Issue 10, 2012

A solvation-based screening approach for metabolite arrays

Abstract

This paper explores a new method for screening metabolites in an array format based on relative polarity using selective solvent dissolution. A synthetic cocktail of metabolites was spotted onto a hydrophobic silicon surface, and solubilised with solvents of varying polarity. The metabolites retained on the silicon surface after the solvent treatments were detected using time-of-flight static secondary ion mass spectrometry (ToF-sSIMS). Solvent-specific metabolite retention was clearly evident on multivariate analysis of the dataset, using principal component analysis.

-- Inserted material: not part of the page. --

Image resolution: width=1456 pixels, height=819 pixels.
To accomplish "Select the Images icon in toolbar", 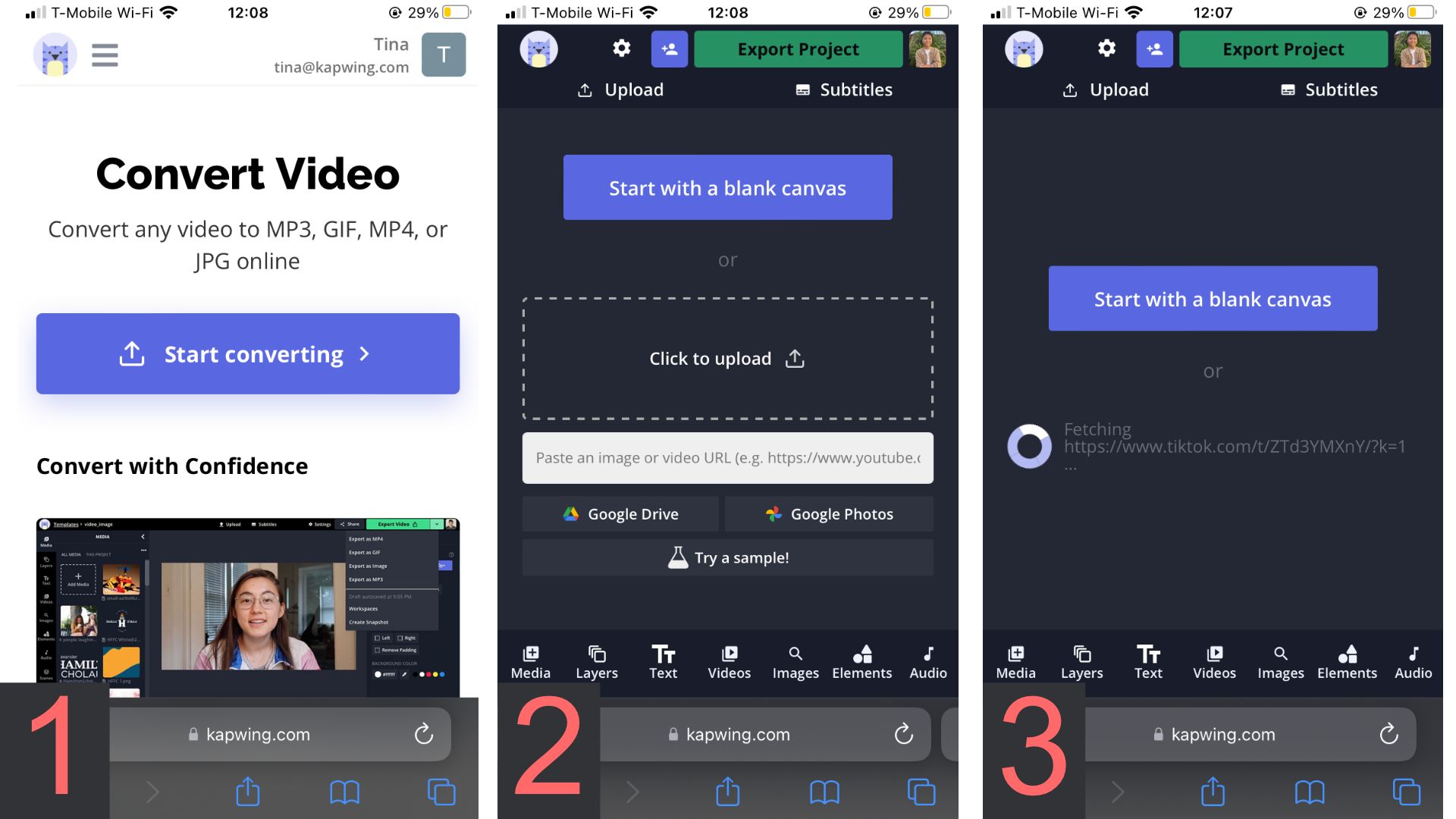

Selective removal of metabolites was observed when solvents with different polarity were used, with the metabolite retention or removal in most cases correlating to the polarity of the solvent used, although consideration of other forces in operation may be needed to arrive at fully predictable behaviours. This approach provides the basis for development of a technique to separate complex metabolites into simpler constituents in a metabolite array prior to identification and quantification using mass spectrometry. It is an analytical approach that is intermediate between the more rapid but less informative direct analysis methods (such as DIMS) that do not involve any analyte separations and the more comprehensive but time consuming methods (such as GC- and LC-MS) that involve chromatographic or electrophoretic separations. The approach has the potential to be successfully developed for rapid, yet informative screening of metabolomes.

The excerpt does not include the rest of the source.